The study included just 20 women. Researchers tell WebMD they are working to improve the vaccine before moving on to larger trials.

But the findings suggest it may be possible to prevent genital cancers by vaccinating HPV-infected women at high risk for developing the disease. "We were able to successfully treat women with these HPV-caused lesions," study researcher Gemma G. Kenter, MD, PhD, says. "And we were able to show lesion regression over a two-year period."

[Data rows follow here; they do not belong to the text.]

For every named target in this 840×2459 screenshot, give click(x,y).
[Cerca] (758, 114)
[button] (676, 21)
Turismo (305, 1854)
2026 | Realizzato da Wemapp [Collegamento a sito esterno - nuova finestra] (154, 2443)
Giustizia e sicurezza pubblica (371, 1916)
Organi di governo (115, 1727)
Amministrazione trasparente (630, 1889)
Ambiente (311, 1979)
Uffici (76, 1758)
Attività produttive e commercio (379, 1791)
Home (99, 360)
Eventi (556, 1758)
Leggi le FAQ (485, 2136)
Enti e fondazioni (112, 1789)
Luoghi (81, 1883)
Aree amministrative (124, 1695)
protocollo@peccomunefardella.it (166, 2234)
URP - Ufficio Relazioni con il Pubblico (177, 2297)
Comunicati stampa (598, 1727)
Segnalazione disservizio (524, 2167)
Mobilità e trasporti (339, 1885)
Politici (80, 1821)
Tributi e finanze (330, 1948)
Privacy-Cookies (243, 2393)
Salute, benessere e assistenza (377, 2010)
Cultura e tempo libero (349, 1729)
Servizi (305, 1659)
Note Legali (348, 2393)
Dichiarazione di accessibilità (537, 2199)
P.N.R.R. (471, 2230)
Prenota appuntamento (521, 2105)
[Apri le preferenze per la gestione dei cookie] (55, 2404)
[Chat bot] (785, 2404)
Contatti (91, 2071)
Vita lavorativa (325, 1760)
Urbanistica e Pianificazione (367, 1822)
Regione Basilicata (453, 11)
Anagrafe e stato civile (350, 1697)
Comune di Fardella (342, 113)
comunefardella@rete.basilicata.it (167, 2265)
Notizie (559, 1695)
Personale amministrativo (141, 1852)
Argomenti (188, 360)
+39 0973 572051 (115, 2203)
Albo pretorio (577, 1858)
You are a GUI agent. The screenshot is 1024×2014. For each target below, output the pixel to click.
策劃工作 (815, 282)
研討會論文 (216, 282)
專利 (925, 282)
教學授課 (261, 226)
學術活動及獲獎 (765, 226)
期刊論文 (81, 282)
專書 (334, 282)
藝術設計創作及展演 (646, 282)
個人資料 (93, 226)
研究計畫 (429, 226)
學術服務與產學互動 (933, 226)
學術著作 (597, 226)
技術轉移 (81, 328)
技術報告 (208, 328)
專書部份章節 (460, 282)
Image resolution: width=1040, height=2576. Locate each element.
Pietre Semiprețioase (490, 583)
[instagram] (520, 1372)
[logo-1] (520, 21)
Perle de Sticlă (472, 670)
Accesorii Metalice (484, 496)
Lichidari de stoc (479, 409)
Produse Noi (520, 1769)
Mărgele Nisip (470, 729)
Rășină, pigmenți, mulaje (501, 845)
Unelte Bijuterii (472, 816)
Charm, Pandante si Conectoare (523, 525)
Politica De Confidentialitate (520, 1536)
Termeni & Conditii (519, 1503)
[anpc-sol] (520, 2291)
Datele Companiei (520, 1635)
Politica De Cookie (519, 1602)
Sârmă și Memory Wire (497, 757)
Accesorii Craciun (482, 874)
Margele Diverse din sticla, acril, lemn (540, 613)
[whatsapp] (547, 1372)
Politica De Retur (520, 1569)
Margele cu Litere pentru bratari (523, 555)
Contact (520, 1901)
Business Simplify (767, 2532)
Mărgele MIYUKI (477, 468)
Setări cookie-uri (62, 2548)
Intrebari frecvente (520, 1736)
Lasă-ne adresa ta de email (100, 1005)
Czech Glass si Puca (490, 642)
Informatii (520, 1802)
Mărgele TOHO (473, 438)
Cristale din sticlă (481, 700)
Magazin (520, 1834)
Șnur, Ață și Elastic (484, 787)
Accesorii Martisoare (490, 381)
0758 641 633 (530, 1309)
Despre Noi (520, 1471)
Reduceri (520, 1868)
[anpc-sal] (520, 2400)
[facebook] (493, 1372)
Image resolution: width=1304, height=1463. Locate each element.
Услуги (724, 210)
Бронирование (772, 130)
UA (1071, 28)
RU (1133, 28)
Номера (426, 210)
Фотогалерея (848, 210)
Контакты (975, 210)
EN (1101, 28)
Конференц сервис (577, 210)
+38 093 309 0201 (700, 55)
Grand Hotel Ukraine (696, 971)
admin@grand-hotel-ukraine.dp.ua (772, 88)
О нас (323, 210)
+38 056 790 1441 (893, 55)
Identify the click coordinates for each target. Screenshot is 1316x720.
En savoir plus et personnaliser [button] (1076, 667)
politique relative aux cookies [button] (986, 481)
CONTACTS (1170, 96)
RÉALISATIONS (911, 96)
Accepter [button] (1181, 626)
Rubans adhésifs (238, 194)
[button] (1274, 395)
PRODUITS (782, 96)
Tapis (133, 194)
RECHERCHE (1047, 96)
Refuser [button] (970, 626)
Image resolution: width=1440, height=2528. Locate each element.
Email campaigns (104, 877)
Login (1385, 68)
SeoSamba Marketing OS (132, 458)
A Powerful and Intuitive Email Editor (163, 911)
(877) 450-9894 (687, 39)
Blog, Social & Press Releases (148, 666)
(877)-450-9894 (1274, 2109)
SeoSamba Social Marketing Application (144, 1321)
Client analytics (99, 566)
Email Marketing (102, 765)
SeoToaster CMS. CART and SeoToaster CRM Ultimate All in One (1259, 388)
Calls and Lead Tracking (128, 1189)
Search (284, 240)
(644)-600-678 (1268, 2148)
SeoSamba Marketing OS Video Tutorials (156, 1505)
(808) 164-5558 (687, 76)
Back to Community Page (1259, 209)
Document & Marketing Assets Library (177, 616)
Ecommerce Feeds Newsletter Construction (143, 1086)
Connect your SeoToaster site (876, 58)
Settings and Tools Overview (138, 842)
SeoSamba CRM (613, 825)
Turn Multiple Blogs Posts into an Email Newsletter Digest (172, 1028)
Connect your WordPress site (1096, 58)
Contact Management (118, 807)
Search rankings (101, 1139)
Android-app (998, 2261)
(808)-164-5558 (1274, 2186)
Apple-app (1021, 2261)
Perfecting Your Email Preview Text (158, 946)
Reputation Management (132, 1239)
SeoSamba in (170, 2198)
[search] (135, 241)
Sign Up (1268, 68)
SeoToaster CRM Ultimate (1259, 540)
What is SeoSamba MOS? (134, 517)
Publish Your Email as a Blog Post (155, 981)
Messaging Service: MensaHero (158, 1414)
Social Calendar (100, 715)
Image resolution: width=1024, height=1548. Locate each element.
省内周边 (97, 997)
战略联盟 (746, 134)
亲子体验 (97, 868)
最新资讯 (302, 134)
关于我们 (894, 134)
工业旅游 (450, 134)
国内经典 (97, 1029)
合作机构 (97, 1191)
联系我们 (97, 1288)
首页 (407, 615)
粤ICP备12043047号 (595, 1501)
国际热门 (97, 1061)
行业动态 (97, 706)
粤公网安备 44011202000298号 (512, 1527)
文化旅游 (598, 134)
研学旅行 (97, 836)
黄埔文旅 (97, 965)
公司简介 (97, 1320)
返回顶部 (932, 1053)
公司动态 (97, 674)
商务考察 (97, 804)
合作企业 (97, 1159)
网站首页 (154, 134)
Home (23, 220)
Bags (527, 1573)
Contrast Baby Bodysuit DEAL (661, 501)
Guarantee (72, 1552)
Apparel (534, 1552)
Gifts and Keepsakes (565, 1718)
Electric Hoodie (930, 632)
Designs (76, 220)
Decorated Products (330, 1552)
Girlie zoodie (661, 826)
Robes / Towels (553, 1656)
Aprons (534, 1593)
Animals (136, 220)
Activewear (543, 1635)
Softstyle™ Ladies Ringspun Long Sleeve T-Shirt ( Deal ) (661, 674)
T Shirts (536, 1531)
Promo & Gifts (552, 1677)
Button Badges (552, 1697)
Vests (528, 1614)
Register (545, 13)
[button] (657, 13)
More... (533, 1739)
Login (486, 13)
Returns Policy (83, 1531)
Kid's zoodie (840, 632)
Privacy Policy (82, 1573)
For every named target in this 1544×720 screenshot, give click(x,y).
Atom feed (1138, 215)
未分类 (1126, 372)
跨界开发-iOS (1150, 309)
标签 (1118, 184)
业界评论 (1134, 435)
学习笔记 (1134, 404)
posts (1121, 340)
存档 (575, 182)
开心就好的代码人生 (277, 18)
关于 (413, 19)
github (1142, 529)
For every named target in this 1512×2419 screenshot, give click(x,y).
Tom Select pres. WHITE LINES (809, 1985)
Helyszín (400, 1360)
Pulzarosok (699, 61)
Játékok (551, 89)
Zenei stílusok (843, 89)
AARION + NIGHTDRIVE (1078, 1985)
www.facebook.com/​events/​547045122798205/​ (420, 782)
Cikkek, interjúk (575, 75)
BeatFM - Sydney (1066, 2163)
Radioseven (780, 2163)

The two commercially available HPV vaccines, Gardasil and Cervarix, are designed to prevent initial infection with specific strains of the sexually transmitted HPV virus that cause most cervical cancers.

Because of this, they are most effective when given before the onset of sexual activity. The CDC recommends that the vaccine be given to girls between the ages of 11 and 12 and that it not be given to women older than 26.

Like the commercially available vaccines, the experimental vaccine targets the HPV 16 virus, which is a leading cause of cervical cancer and other genital cancers.

Women at High Risk for Cancer

The women in the study all had the precancerous genital lesions, known as vulvar intraepithelial neoplasia (VIN), which put them at high risk for developing cancer of the vulva. The lesions were also advanced enough to require treatment.

The women were vaccinated up to four times with the experimental vaccine.

Three months after treatment, 12 of the 20 women had clinical responses and reported relief of symptoms such as persistent itching. Five of the women had complete regression of their lesions and evidence of HPV-16 infection was no longer detectable in four of them.

Two years after treatment, about half the women no longer had the lesions and had no symptoms.